On Mon, 16 Nov 2009 16:15:34 -0500, David Cole wrote:
>
>5.) All information needed is specified through JCL or through the
>PARM field. No control dataset (SYSIN, for example) is needed.
>
How much information can you put in that there PARM field?
(Rhetoric! do not answer!)

>If you could put all your "sysin" into files and write all your
>"sysprint" out to temporary files, and then have a single, final
>jobstep that would write all of those files, regardless of DCB
>attributes, to the printer, then you could save a boatload of money!
>(Real money, in the case of a commercial customer ...)
>
University of Colorado, about the same era had one similar,
on a CDC 6400 with a locally devised chargeback formula.

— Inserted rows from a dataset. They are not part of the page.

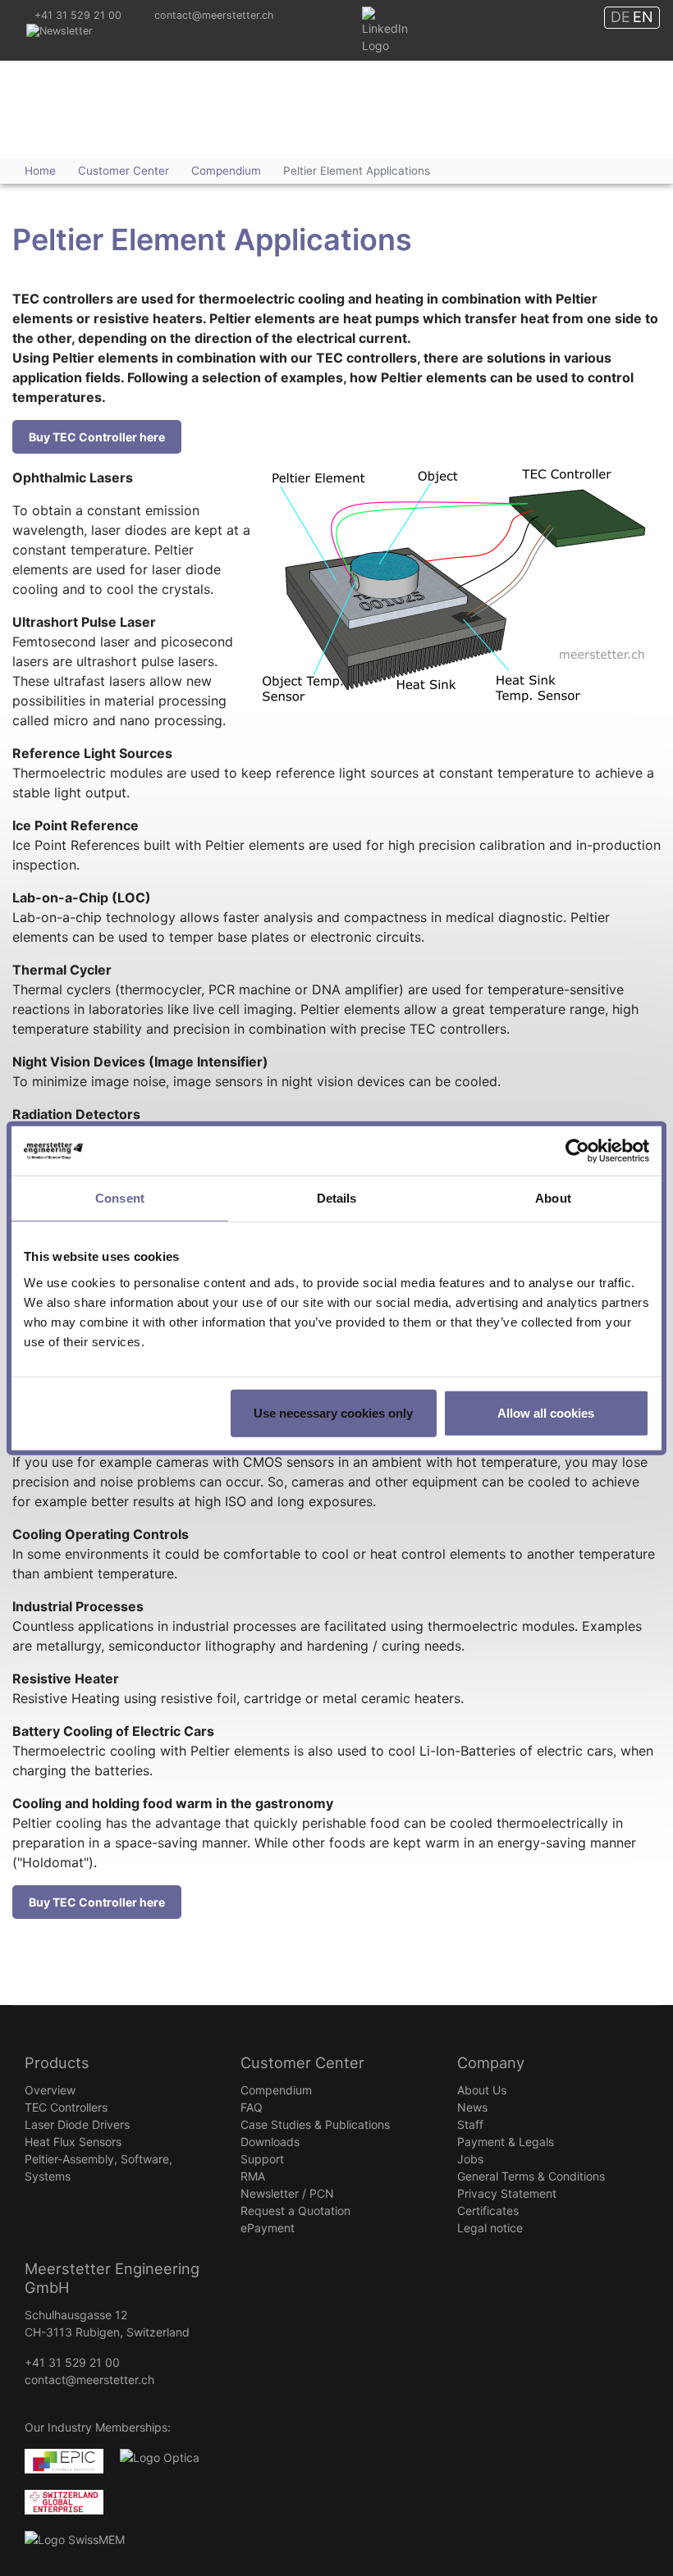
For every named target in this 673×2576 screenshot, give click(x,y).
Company (490, 2062)
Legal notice (490, 2228)
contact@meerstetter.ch (213, 15)
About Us (481, 2090)
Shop (623, 107)
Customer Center (302, 2062)
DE (620, 16)
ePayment (267, 2228)
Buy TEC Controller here (97, 437)
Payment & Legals (505, 2142)
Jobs (470, 2159)
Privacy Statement (506, 2193)
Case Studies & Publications (315, 2124)
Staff (470, 2124)
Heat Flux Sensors (73, 2142)
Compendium (276, 2090)
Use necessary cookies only (333, 1412)
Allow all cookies (545, 1412)
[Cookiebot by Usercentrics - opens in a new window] (577, 1151)
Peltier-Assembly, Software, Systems (98, 2167)
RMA (252, 2176)
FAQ (251, 2107)
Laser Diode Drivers (77, 2124)
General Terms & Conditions (531, 2176)
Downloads (270, 2142)
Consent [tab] (119, 1198)
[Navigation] (566, 122)
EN (643, 16)
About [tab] (553, 1198)
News (472, 2107)
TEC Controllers (66, 2107)
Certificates (488, 2210)
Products (57, 2062)
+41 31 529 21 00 (77, 15)
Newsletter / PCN (287, 2193)
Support (262, 2159)
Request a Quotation (295, 2210)
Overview (50, 2090)
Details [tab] (337, 1198)
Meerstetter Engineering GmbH (109, 88)
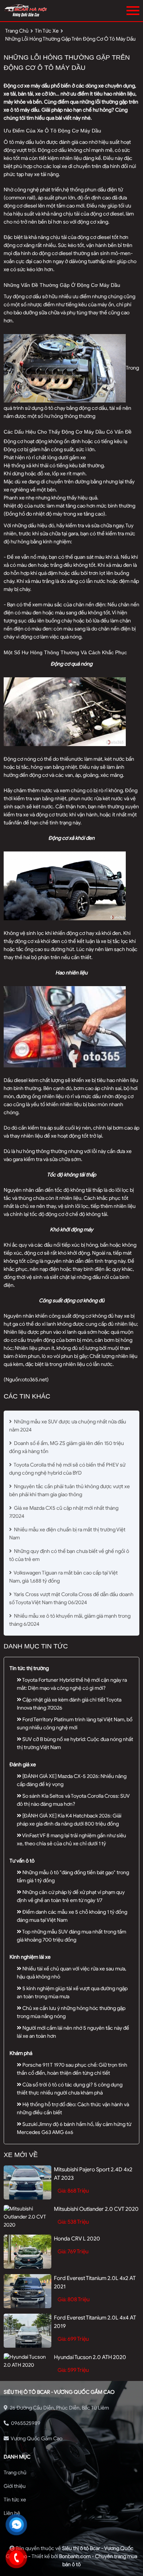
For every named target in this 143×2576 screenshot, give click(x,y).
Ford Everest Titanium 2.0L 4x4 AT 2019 (95, 2321)
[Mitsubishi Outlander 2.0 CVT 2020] (27, 2217)
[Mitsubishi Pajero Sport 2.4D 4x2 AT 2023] (27, 2182)
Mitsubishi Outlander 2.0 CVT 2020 (96, 2209)
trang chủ (17, 31)
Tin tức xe (15, 2500)
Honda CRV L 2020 (77, 2238)
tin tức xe (47, 31)
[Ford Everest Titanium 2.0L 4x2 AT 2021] (27, 2291)
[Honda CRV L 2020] (27, 2252)
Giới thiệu (15, 2486)
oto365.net (34, 1380)
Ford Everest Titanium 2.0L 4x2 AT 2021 (95, 2282)
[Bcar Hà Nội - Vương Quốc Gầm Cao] (43, 11)
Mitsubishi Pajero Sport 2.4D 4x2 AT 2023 (93, 2173)
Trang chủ (15, 2473)
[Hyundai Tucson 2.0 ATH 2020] (27, 2361)
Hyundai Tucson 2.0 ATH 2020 (90, 2357)
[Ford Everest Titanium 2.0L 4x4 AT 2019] (27, 2331)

They weighted a bunch of resource use, particularly I/O's by
the job's storage use, averaged with respect to CPU time.
So, a job that did a lot of I/O with a large region, followed
by a step that used a lot of CPU time at minimal region
(how much does a spin loop need?) could see its charges
actually decrease during that final step.

I never exploited that, but did share the algebra with a
very chargeback-constrained colleague.  He added to each
of his jobs a final step with a spin loop carefully calculated
to minimize the total charge for the job.

U of C charged for disk storage according to an audit in the
middle of the night.  The same colleague unloaded all his
files to tape in the late evening and reloaded them in the
early morning.  Backup was a collateral benefit.